Reviewed by Heather Lang

I Am a Season that Does Not Exist in the World-Kim Kyung JuI Am a Season That Does Not Exist in the World by Kim Kyung Ju, as translated from the Korean by Jake Levine, is a raucous and surrealist read. Yet, this poetry collection remains anchored in the natural world. Our physical world is, for the most part, unyielding, and oftentimes its concreteness feels unforgiving. By approaching Kim’s collection of poems with an ecocritical lens, however, possibilities are both palpable and vast. In many cases, there’s more than one truth.

The title, I Am a Season That Does Not Exist in the World, plays an immediate role in orienting the collection to the natural world. The “I” is connected to nature because he’s a “Season”; the “I” is also disconnected from nature because he does “Not Exist in the World.” This intriguing parallel creates an ongoing conflict. As a reader, I find myself wanting to resolve this discrepancy, but there’s no neat-and-tidy solution to be found. Therefore, the title ushers me into the book, and once I begin, I don’t want to put it down.

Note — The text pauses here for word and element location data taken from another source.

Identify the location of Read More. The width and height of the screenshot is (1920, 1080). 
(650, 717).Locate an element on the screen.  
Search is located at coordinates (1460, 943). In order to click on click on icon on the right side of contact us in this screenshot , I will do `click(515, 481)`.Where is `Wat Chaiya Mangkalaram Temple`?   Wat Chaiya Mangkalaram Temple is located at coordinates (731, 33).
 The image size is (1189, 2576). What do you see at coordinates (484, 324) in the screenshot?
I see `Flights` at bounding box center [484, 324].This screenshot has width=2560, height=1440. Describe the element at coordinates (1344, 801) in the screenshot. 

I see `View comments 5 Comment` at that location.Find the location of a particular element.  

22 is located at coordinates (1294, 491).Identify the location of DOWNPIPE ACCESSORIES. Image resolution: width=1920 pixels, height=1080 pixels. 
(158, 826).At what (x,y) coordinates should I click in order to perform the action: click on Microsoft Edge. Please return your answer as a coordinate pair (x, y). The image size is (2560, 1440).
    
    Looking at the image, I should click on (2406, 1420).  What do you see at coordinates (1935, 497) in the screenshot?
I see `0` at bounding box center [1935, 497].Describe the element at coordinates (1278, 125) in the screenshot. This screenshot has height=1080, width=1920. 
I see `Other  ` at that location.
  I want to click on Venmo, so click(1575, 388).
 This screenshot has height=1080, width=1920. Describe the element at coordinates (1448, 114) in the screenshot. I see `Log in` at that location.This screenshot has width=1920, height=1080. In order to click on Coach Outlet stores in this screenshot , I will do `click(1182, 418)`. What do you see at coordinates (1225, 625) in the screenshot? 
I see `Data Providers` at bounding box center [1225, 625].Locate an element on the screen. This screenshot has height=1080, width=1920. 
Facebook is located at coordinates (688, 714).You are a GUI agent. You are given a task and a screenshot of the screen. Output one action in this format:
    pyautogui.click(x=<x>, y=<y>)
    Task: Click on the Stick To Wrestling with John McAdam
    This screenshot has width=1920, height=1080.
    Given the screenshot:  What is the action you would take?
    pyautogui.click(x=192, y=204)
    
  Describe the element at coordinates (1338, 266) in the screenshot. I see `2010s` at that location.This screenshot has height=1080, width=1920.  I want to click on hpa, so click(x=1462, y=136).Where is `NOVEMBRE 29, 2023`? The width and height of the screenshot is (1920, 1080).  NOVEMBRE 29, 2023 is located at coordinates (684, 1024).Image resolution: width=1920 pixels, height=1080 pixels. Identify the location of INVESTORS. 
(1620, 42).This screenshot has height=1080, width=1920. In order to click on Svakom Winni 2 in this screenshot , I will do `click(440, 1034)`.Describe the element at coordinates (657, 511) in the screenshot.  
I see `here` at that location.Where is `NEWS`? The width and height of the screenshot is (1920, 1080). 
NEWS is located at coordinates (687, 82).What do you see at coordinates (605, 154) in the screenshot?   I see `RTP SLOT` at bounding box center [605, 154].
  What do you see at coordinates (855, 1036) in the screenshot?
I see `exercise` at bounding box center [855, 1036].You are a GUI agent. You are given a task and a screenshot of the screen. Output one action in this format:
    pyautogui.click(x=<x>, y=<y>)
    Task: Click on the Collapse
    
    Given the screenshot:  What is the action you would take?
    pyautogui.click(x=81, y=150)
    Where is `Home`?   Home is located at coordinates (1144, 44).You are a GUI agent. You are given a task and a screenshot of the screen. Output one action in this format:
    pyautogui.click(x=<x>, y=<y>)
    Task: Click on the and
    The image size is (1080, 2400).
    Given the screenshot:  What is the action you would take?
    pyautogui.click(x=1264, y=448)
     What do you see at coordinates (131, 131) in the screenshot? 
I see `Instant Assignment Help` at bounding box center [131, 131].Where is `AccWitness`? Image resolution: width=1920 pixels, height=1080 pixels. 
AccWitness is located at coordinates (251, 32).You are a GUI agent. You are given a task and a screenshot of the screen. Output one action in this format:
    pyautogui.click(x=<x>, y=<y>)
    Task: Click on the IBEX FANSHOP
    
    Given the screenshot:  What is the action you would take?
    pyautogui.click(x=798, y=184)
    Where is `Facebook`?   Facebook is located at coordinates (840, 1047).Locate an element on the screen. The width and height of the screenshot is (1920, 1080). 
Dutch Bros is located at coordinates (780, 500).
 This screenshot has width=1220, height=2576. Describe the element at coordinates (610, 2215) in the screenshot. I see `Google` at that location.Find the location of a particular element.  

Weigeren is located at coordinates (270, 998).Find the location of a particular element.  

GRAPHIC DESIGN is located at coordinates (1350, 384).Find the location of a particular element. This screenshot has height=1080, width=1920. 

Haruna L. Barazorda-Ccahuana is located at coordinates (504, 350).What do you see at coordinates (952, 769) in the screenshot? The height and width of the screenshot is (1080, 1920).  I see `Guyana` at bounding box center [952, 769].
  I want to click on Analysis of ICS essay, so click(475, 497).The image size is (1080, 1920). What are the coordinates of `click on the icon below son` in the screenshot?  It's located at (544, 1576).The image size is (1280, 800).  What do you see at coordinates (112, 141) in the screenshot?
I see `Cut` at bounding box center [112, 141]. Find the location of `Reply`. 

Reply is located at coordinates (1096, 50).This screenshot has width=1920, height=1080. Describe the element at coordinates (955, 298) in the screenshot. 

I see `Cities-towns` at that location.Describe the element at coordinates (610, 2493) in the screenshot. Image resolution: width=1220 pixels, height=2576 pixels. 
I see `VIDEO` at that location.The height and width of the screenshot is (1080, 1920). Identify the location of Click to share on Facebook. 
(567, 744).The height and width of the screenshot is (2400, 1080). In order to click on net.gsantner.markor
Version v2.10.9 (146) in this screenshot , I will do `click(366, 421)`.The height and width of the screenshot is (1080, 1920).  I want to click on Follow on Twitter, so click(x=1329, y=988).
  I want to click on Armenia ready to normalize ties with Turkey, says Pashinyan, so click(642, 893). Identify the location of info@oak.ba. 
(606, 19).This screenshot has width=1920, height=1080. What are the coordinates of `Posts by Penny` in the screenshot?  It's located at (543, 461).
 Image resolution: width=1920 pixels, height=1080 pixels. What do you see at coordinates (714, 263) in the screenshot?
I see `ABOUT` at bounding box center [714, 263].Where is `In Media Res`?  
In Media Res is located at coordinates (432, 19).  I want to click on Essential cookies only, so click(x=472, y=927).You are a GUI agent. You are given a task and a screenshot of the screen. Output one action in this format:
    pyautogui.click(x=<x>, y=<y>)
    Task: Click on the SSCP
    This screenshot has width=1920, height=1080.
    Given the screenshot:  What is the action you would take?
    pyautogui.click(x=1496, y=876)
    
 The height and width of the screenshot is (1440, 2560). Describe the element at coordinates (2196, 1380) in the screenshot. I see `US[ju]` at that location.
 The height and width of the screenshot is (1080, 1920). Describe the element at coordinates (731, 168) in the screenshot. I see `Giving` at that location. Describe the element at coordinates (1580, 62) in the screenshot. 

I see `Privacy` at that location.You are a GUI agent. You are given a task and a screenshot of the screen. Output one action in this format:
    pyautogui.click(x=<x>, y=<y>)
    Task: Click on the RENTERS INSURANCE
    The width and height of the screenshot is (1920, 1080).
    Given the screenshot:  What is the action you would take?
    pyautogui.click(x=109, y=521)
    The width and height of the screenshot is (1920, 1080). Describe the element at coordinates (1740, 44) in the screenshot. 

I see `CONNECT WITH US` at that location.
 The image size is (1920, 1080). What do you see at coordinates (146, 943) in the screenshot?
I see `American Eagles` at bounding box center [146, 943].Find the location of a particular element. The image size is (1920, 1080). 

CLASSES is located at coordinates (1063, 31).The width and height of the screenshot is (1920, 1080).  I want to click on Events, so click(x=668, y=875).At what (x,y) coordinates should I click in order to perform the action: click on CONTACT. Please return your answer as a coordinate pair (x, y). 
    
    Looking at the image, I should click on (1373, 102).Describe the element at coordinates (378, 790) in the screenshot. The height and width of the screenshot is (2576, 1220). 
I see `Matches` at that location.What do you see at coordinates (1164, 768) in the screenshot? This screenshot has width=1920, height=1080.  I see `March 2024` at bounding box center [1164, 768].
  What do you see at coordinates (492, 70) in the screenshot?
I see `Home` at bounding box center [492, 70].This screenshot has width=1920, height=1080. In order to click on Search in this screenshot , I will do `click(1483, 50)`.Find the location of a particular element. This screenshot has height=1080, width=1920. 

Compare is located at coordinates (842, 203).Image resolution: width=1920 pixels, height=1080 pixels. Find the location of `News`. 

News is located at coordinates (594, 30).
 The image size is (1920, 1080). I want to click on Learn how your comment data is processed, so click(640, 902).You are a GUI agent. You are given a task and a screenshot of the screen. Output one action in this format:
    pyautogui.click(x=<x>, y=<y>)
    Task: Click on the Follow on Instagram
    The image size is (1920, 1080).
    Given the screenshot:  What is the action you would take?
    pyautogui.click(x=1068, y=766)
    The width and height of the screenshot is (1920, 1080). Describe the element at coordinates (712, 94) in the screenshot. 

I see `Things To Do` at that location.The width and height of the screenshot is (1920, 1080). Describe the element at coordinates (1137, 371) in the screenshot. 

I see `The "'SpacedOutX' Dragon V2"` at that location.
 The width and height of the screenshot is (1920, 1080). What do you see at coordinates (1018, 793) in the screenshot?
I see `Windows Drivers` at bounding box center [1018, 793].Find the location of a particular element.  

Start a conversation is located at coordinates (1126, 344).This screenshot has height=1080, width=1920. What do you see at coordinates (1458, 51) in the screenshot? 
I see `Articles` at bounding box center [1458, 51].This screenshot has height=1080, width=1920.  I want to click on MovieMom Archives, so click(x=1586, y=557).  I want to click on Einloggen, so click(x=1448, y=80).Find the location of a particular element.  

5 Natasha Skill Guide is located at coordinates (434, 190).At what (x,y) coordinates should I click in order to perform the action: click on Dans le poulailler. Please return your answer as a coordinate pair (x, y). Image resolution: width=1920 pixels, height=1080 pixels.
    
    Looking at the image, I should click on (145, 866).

“Hey Garden Balsam Standing Underneath the Fence” is one of the collection’s prose poems. Like the other poems in Kim’s book, it is riddled with images: “A dragonfly lies in the garden like a stiff leaf. Like a bird made from mother of pearl that spent its entire life pressed into the armoire” (95). These sentences burst with concrete nouns, yet we move from image to image so quickly that, although we experience each moment to the fullest, we can’t actually hold onto anything. It’s as if what’s tangible slips through our fingers. We can’t take it with us. Moreover, the long block of text does not allow us space to breathe, contemplate, or recoup like a lineated poem with stanzas might. There’s also no enjambment to guide us along the way. The poem’s form heightens the feeling of being unable to ground our feet in something, and toward the end of the poem, we read, “Hey, the baby died a long time ago already. You can’t see the same rose twice” (96). If forced to assign a main idea to the poem, together these two sentences might best represent its core, or perhaps even the book. Our experience clipping through the poem from “dragonfly” to “stiff leaf” to “bird” to “mother of pearl” demonstrates the singular yet fleeting experiences of life (95).

Kim not only offers us bright moments brimming with verve, but is also generous with his readers. In “The Rhythm of Falling Snow,” “ricewater escapes” and the sound, “gub-gub,” invites us into the scene, asks us to partake (43). Levine’s slightly foreign yet familiar onomatopoeia represents one of many moments where his deft choices for his English audience mirror Kim’s kindness. “Abandoned with the lid open / inside the rice pot it snows,” Levine translates. We can look into the metaphorical world, and see that the “rhythm of snow / is piling on the bottom of the pot.” In a way, an entire world now exists in this vessel, and we can approach it, view it, and even carry it with us in a way that we could not before. The world becomes less overwhelming. We might even be nourished by it.

On the other hand, Kim also minimizes the world. Through this metaphor, the world becomes less significant — or, at the very least, it’s clear that it’s short lived. Once we eat from this world, all we’ll have left is “the faint color of rice water.” Moreover, the setting, a “spring day,” intensifies that atmosphere of loss (44). The juxtaposition between spring, symbolic of life, and grief is chilling. Kim reveals his attraction to the ghostly world beyond our objective reality in a conversation with Levine. The “ancient rhythm of the pot” reminds us of what has come before, and also the cyclical nature of the seasons (43).

I Am a Season That Does Not Exist in the World was first published in Korea in 2006, and there it is already in its thirteenth edition. Levine’s translation, released last year by Black Ocean, allows English-language readers to visit the outrageous truths that Kim illustrates. The collection explores a number of topics: ecological matters, societal issues, mental and physical illnesses, and much more. The pages of this collection swarm with strange and heavy real-world implications. It would be a mistake not to witness them for yourself.

Kim, Kyung Ju. I Am a Season That Does Not Exist in the World. Translated by Jake Levine. Black Ocean Press, 2015.